Abstract
Background
Our Victims of Crime Act (VOCA)-funded Trauma Recovery Center (TRC) provides psychosocial and financial support, including home food delivery, to patients who are victims of crime (VOC). The degree to which hospital-based, direct-to-client food delivery to violently injured patients reaches food insecure communities is unknown.
Methods
Data from a hospital-administered social needs questionnaire (2020-2024) assessing pediatric and adult outpatients at our urban, safety-net hospital were used to compare rates of patient-reported food insecurity (FI) across 836 regional census tracts.
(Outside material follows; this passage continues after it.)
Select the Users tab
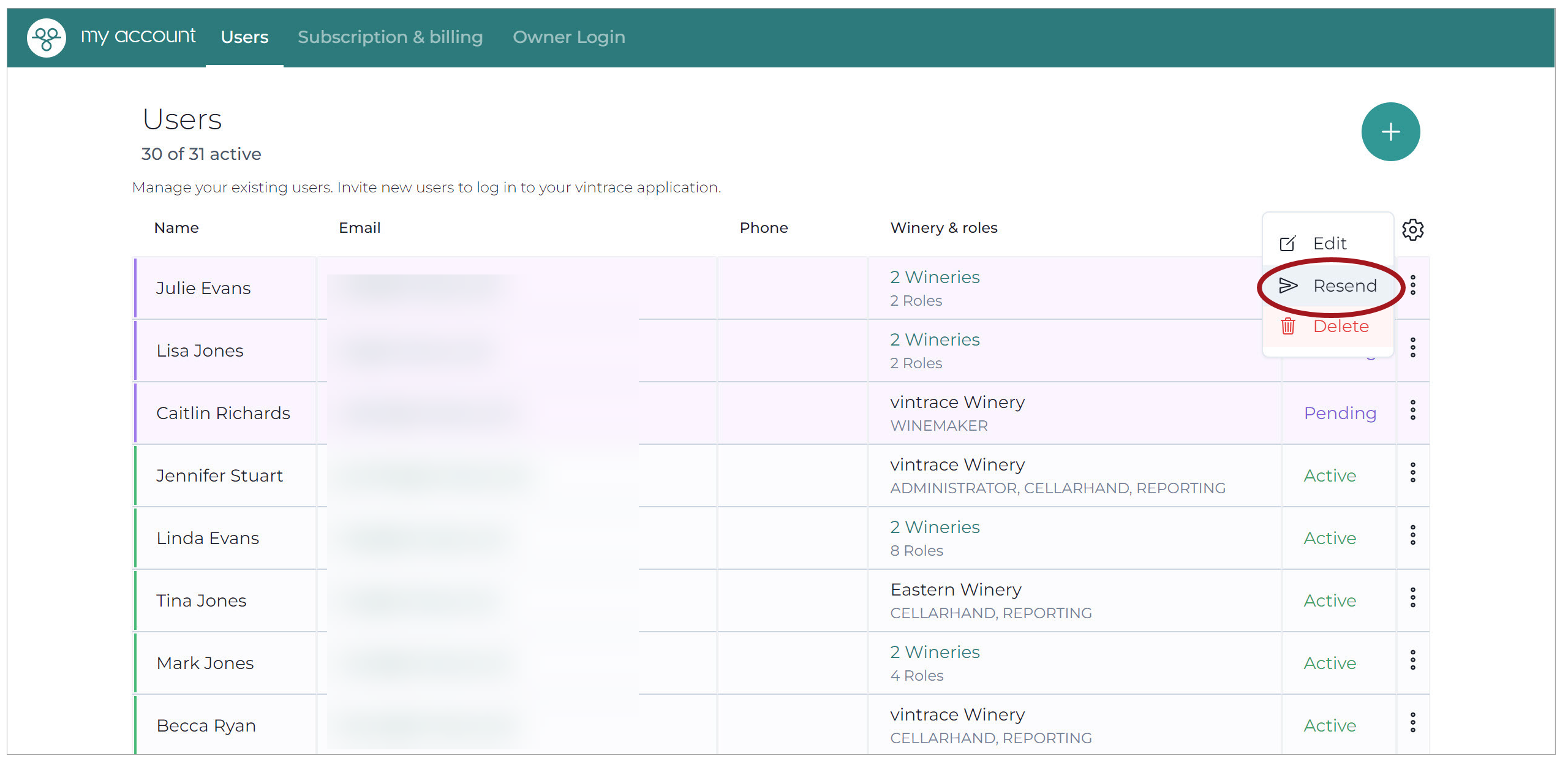[x=244, y=37]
Tracts above the 50th percentile for FI were deemed high-risk food insecure. Direct-to-client food deliveries between 01/2020 and 09/2024 were geolocated to census tracts. Chi-square and geographic information system mapping estimated the association of food deliveries with census tract FI risk.
Results
The prevalence of FI in our outpatient population (15.6%) was greater than the national average (12.8%). 347 deliveries to VOC were made, representing $53,173. A total of 156 census tracts received delivery, of which 122 (78.2%) were high-risk food insecure. Of all 836 regional tracts, significantly more high-risk food insecure tracts received aid than low-risk tracts (29.2% vs 8.1%; P < 0.001). Over 70% of VOC receiving aid screened positive for FI, regardless of tract-level risk.
Discussion
Hospital-based food delivery to violently injured patients reaches high-risk food insecure communities. Such food delivery services may be an effective means of aid for both local communities at the highest risk of FI, as well as individuals at the highest risk of FI regardless of area risk.